Here's a useful little code snippet if you're building a web application. It's a simple way of making the boundary between web-browser and platform a bit smaller. It allows you to create a file (text, html, whatever) in in your page which the user can drag onto their desktop (if their browser supports the dragstart event and dataTransfer methods).

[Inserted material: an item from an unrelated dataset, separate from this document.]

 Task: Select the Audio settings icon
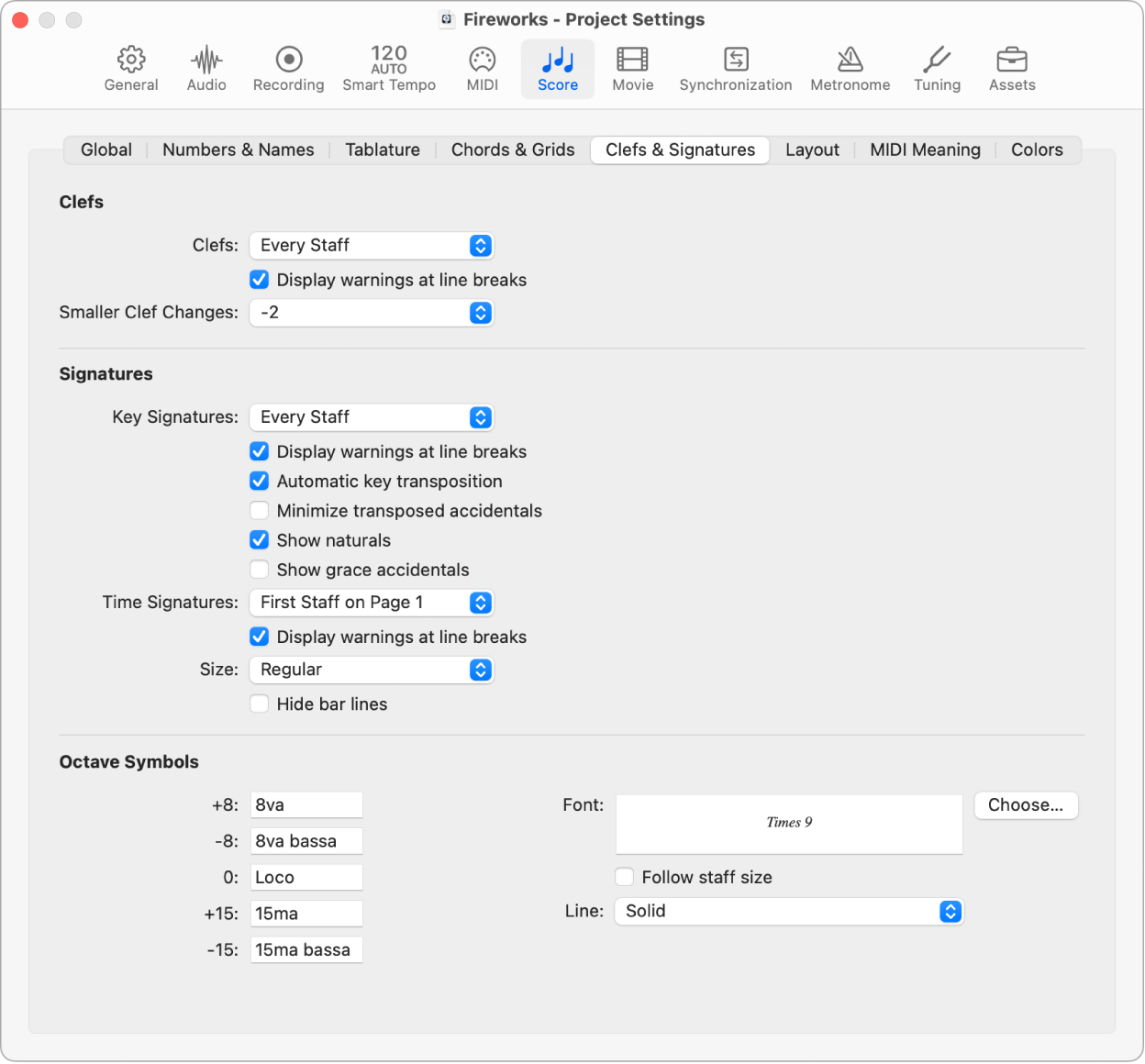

document.getElementById('downloadElement').addEventListener("dragstart", function (e) {
  e.dataTransfer.setData("DownloadURL", "text/html:filename.html:data:image/png;base64," + btoa(fileContent));
});

A description of the code:

  • attach an event listener to the draggable element you specify (downloadElement)
  • when you start to drag it (dragstart),
  • it creates a dataTransfer object (with the type DownloadURL)
  • and sets the content of that to be whatever you pass it (fileContent)
  • It uses btoa() to encode the string data as a base64-encoded string.
  • When you combine this with the MIME-type (text/html),
  • you can create a file with the specified name (filename.html) when the user releases the drag in their local file system.
  • The fake MIME-type (image/png) is there as part of the object data to convince the browser this is a binary file (which it is, even though it's not an image).

Credit goes to Paul Kinlan for using this in Appmator which is where I first saw this done this way. He actually uses it alongside some extremely clever JS zip-file creation stuff, too, it's definitely worth digging through the source there.

You can find out more about the drag events on the MDN.